Ancient Indic society was dominated by caste and social taboos. Despite this and ignoring own his royal status, Buddhadasa cut across every social barrier and boundary to serve the suffering. In Indian society the lowest and most menial of tasks were performed by the Caṇḍālas, outcastes who worked as sweepers and scavengers. A Candala woman who had already had seven children, became pregnant for the eighth time. This time however, her unborn child was facing the wrong way in the womb. When Buddhadasa learned that this, he intervened to save the woman’s life. In the ancient world, birth and reproduction were the preserve of women and midwives. Socially this is a unique case. It is also a complex gynecological procedure.

The understanding of the human mind is an integral part of the physician’s craft. More often than not it holds the key to the patient’s condition and his recovery. In ancient times leprosy was a common condition. Lepers were shunned and regarded with horror and leprosy deemed a curse of the Gods.

The king noticed a leper, who upon seeing him, became enraged, striking the ground with his staff. In a previous birth the king had been the leper’s slave, it maddened him to see him riding his elephant and all he wanted to do was to kill him. Learning of this, Buddhadasa set his mind to winning him over. He sent one of his men to befriend the leper and share his anger. Pretending that he too was against the king, he invited the leper to stay at his house and help him destroy his enemy. The leper was bathed, fed and given beautiful clothes and a comfortable bed to sleep. One day, when he had become happy, contented and calm, Buddhadasa’s man served him food and drink, saying, “This is the gift from the king.” At first the leper refused and then refused again. Finally he accepted. Reaching out to the most diseased and most deeply troubled member of his community, the king was able to heal his mind. It is a clear demonstration of the power of empathy, feeling for and feeling with. It is from empathy that re assurance comes. So much of healing is in the mind. If the physician can take the time and make the effort, he has the power to do great good.

All these cases make one point. The physician truly cares and feels for all his patients, no matter who they are or where they are from. In his posthumous work Galen and Galenism (2002) the Spanish historian and Physician, Luis García Ballester (1936-2000) quotes Galen as saying: “In order to diagnose, one must observe and reason.” This is the dictum which King Buddhadasa embodies. He observes closely, listens carefully and questions keenly, making every attempt to form a picture of the condition. It is then he makes his diagnosis and decides on course of action. A demonstration of the power of the mind, sustained thought and inquiry, it is characterized by understanding and feeling.
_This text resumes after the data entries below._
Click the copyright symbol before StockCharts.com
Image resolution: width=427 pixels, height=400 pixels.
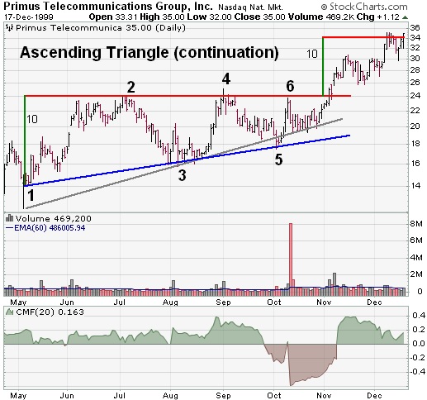[325, 7]
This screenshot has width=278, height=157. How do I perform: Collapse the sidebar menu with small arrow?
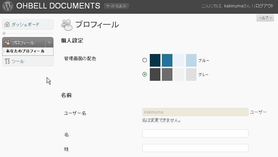tap(4, 33)
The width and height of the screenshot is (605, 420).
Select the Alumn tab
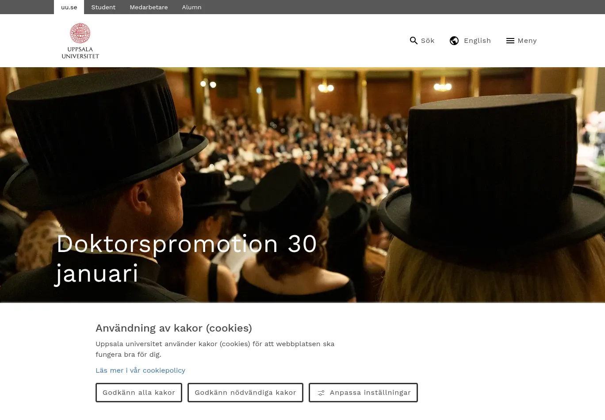(x=191, y=7)
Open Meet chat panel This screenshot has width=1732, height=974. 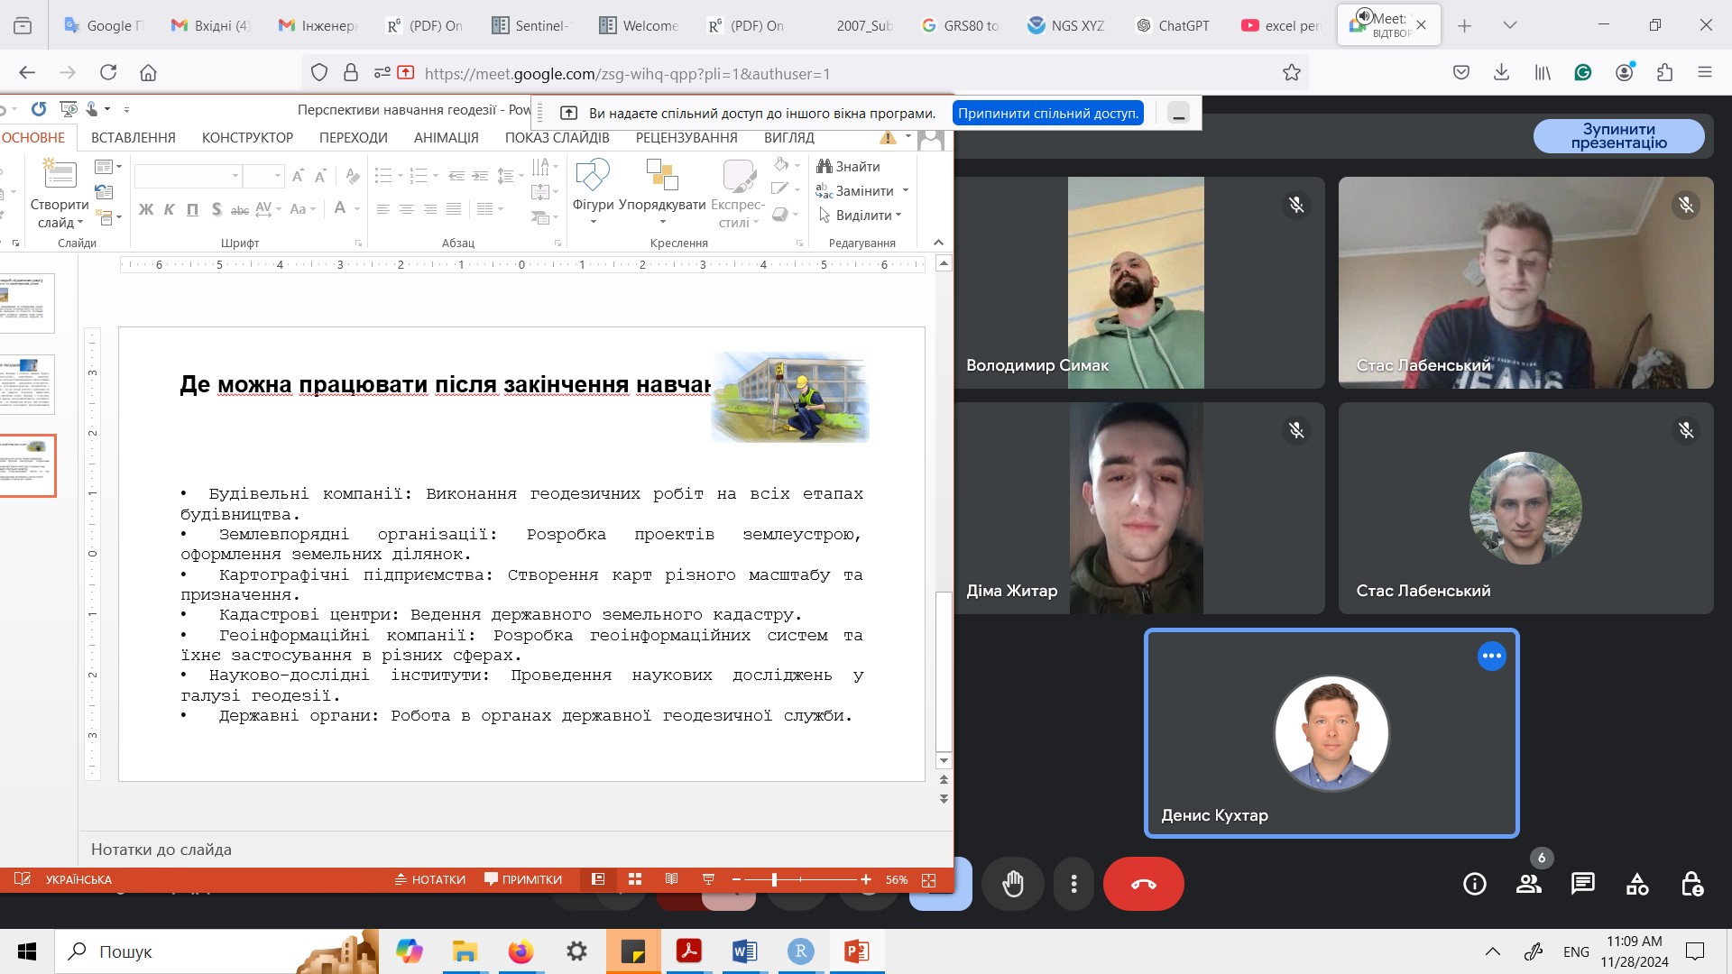pos(1582,884)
The Cūlavaṃsa praises King Buddhadasa as a “Mine of Virtue and a Sea of jewels.” This perception is based on the king’s understanding of the human and social aspects of healing, his ability to care and feel. It is probably this tradition which lies at the roots of the well known Sri Lankan saying “If you cannot be a king, become a healer.”
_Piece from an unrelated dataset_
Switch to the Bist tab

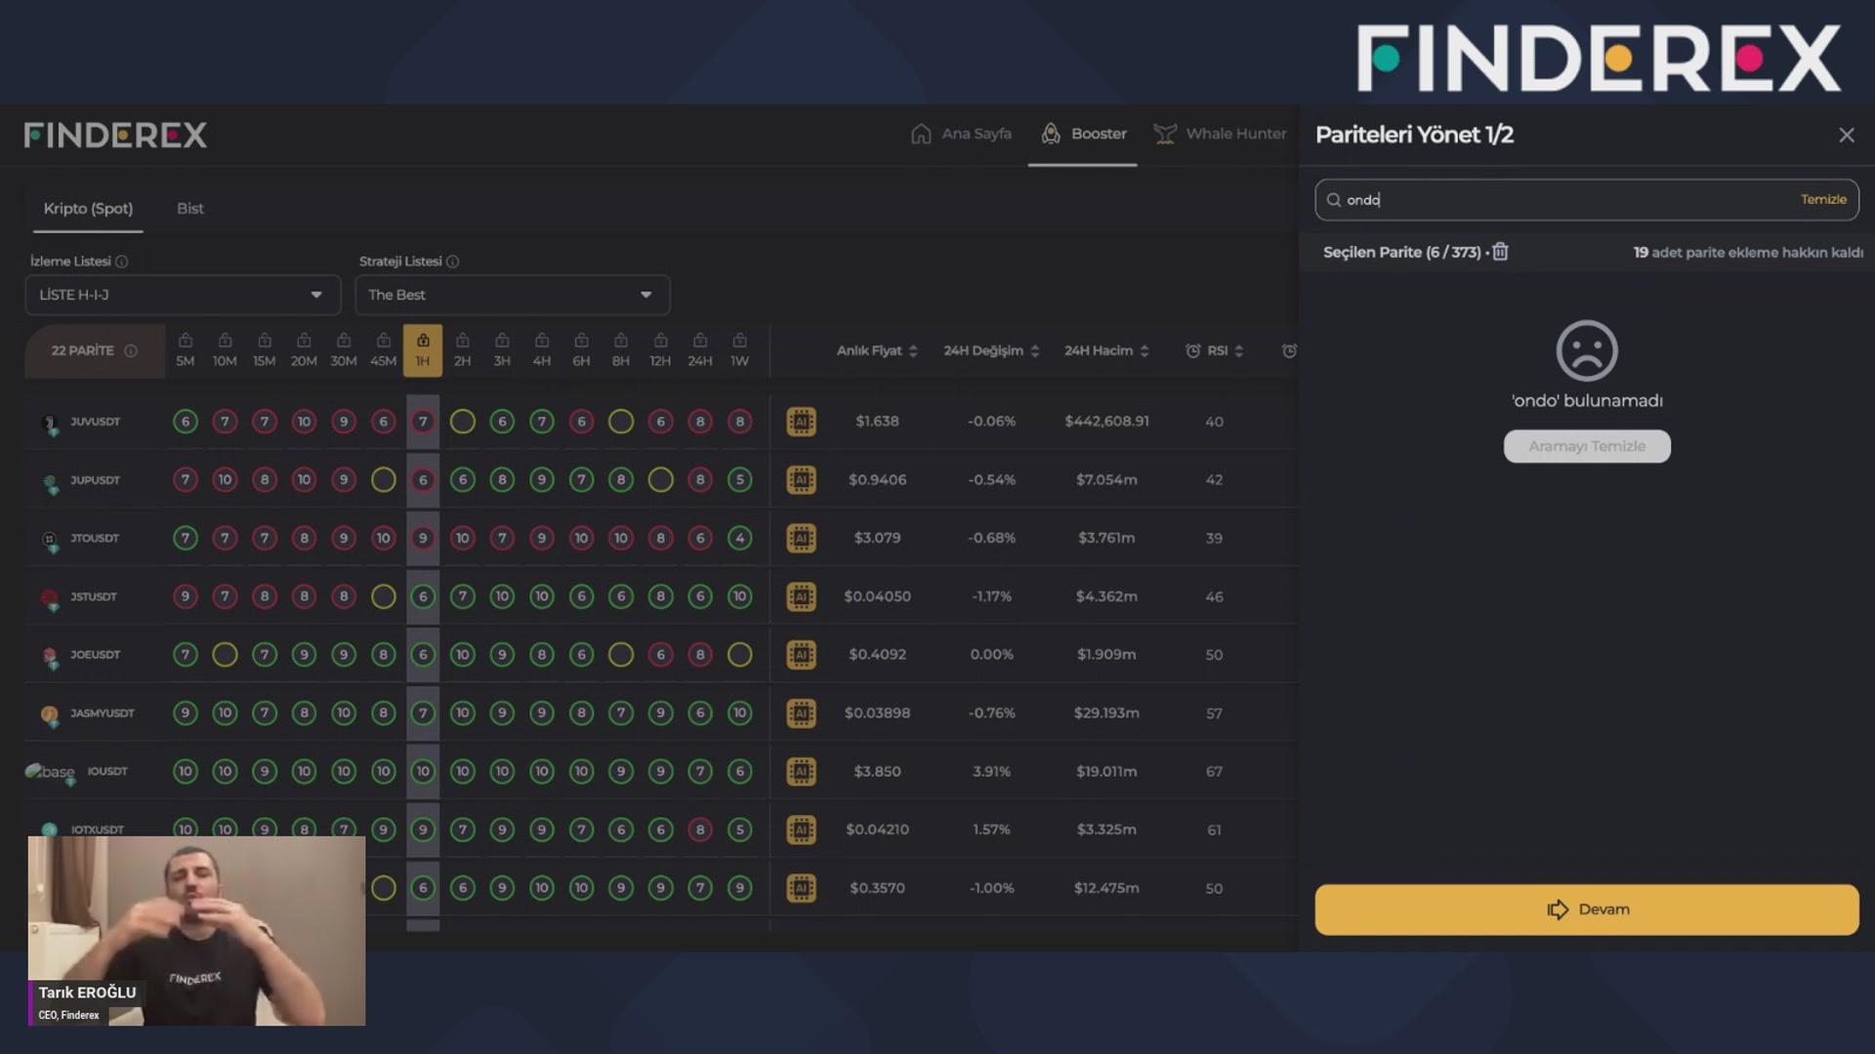(x=189, y=209)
This is the challenge which western science and learning faces in one of the world’s oldest living cultures. This context demands that the physician be conscious of the rhythms of a society, whose needs, values and way of life are often quite distinct from western norms and practices, often very much older. If as an invited guest, I can make one suggestion, it is that Sri Lanka’s physicians begin to study their past. For it is through comparative traditions that we learn deeply about ourselves.

If he is to truly guide as well as “Cure, Relieve And Comfort,” the Physician must also strive be a Philosopher.

He must not only ask the best possible questions, most of all like King Buddhadasa, he must care, be concerned and compassionate. For that he must have time.